Required action: Please answer from the personal State of the Union text below: which agency's posted numbers for 2021 show positive quarterly increases in GDP?

------ Selected extract ------

This is more of a State of the Union from a personal standpoint. When we discuss current affairs in our daily lives, especially in my business, it always brings me back to three topics that I talk about with my clients: the Economy, the Markets, and the Government. Most people intertwine these topics. However, as financial advisors and planners, I think we need to pull those apart, so that we really separate the three entities. So, depending on your perception, they are either three separate entities or three separate monsters.
The State of the Economy
The state of the economy is good. According to the Bureau of Economic Analysis, posted numbers for 2021 show that we’ve had positive quarterly increases in GDP. We’ve also seen unemployment numbers steadily decrease over the past year. Some people say that with our supply chain issues and everything being backed up that this is a negative for the economy; however, I look at it as more of a positive. Look at how many container ships there are stuck in those docks. The demand for the goods is great, and so, strong pent-up demand and record amounts of cash in people’s bank accounts should fuel demand even more so for the economy.
The State of the Markets
The state of the markets is good. Despite the pullbacks, we had a major correction at the beginning of COVID. We also had a lot of industries, sectors, and companies not only learn how to survive a global pandemic, but learn how to thrive in a global pandemic.

------ Input data ------

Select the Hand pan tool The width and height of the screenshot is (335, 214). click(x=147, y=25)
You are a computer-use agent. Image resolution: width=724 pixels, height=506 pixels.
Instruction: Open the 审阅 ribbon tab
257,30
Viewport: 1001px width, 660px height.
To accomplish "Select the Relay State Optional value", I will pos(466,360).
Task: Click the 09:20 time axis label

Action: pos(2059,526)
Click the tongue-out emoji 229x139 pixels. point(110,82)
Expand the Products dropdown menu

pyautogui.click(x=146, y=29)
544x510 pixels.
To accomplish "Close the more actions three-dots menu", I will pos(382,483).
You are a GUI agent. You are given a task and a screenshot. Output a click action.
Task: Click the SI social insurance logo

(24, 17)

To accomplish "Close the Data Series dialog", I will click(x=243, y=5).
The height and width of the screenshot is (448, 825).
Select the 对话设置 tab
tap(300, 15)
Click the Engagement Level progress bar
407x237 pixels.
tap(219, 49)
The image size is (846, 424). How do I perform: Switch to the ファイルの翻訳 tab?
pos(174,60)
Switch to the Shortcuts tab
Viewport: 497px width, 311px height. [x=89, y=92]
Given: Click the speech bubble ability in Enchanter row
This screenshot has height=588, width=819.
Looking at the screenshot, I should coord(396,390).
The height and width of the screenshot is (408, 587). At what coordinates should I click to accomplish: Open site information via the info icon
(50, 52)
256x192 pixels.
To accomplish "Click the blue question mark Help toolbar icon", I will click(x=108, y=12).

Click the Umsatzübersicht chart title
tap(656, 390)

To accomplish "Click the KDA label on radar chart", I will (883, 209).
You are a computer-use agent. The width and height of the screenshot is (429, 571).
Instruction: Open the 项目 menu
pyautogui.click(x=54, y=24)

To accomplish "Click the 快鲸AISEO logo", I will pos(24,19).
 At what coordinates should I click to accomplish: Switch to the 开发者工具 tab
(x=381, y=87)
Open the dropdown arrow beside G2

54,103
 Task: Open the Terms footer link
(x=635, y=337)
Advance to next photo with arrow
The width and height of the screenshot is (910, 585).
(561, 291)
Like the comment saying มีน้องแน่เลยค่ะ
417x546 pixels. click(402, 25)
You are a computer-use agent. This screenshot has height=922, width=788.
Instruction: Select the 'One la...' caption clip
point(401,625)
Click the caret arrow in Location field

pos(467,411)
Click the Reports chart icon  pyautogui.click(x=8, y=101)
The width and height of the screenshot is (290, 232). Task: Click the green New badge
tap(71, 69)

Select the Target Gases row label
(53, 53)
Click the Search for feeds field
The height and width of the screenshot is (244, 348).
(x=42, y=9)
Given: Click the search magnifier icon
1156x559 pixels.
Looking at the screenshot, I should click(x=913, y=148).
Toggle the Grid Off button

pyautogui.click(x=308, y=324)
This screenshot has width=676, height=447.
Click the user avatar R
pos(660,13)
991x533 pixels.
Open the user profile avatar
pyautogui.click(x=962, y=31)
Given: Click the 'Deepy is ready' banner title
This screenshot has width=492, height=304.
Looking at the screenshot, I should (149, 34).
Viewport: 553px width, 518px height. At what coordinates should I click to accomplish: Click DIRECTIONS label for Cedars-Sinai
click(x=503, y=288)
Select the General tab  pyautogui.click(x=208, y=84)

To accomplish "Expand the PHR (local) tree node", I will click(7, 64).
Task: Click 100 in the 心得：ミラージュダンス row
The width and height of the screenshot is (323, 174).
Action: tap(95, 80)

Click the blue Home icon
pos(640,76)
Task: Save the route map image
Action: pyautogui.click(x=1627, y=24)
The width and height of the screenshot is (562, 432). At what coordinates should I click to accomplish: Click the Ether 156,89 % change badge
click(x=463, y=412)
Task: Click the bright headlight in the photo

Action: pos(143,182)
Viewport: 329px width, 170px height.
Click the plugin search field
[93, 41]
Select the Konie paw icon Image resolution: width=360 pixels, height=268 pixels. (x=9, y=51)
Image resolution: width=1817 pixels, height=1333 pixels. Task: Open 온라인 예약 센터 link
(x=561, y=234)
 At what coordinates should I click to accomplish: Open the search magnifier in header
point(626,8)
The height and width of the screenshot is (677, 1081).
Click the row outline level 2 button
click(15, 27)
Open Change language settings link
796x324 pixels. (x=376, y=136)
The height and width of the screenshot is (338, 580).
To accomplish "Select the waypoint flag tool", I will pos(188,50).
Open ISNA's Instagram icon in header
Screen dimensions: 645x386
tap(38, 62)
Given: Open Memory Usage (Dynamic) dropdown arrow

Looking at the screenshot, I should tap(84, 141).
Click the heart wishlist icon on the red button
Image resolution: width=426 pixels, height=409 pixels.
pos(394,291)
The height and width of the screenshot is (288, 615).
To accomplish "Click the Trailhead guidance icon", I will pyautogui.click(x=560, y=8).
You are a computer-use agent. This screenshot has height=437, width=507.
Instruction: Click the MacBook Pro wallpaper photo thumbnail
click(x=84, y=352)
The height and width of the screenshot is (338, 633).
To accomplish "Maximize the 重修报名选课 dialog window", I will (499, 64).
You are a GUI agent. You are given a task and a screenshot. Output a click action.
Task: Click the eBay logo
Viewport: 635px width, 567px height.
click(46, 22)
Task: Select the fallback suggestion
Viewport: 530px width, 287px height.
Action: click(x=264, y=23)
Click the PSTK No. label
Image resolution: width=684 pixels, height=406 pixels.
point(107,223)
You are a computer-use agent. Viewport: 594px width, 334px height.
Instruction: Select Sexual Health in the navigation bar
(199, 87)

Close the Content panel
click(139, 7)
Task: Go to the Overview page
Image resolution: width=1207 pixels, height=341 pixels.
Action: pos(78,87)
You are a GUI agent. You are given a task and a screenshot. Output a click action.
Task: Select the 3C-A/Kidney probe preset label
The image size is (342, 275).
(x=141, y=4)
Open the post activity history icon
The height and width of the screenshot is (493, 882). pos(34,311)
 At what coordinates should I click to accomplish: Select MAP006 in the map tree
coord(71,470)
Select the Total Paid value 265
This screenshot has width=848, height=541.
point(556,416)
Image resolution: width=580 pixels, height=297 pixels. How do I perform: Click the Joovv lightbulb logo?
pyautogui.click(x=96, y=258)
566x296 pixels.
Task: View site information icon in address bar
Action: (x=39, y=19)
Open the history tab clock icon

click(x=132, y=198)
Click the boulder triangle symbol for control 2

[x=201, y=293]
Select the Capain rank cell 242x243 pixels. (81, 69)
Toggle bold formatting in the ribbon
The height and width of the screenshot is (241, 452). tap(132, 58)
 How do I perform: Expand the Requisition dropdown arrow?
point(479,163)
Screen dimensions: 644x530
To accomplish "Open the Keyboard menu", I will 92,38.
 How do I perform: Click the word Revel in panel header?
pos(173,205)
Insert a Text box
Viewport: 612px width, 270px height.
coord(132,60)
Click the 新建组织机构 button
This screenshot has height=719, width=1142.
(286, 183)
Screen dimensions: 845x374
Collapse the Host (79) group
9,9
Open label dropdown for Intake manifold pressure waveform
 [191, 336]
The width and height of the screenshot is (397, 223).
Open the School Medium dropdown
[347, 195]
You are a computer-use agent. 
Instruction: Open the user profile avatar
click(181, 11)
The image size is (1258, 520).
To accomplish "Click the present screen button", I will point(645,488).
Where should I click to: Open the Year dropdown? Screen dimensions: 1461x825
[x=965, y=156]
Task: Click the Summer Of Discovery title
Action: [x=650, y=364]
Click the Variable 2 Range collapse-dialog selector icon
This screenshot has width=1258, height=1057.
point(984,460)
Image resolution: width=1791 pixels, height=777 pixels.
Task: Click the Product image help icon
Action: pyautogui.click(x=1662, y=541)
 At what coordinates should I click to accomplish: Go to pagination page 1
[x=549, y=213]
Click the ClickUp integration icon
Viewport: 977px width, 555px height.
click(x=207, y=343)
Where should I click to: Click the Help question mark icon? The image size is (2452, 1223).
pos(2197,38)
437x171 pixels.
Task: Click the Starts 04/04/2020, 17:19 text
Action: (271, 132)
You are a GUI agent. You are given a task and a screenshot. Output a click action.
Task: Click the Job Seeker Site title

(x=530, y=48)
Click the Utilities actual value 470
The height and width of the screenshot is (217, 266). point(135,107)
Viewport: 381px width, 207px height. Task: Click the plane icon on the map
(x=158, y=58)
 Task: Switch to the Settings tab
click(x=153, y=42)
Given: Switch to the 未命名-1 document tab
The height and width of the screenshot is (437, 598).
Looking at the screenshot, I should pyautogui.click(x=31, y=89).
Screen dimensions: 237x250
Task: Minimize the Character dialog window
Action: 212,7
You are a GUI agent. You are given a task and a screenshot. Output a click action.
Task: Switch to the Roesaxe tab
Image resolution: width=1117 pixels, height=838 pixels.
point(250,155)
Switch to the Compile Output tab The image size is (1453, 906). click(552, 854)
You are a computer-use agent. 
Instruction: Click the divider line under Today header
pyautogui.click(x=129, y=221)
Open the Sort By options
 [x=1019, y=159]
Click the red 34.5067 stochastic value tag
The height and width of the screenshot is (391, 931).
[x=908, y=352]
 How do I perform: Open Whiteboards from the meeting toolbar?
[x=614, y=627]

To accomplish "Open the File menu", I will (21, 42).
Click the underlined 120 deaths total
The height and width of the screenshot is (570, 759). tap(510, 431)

------

Output of the task: The Bureau of Economic Analysis.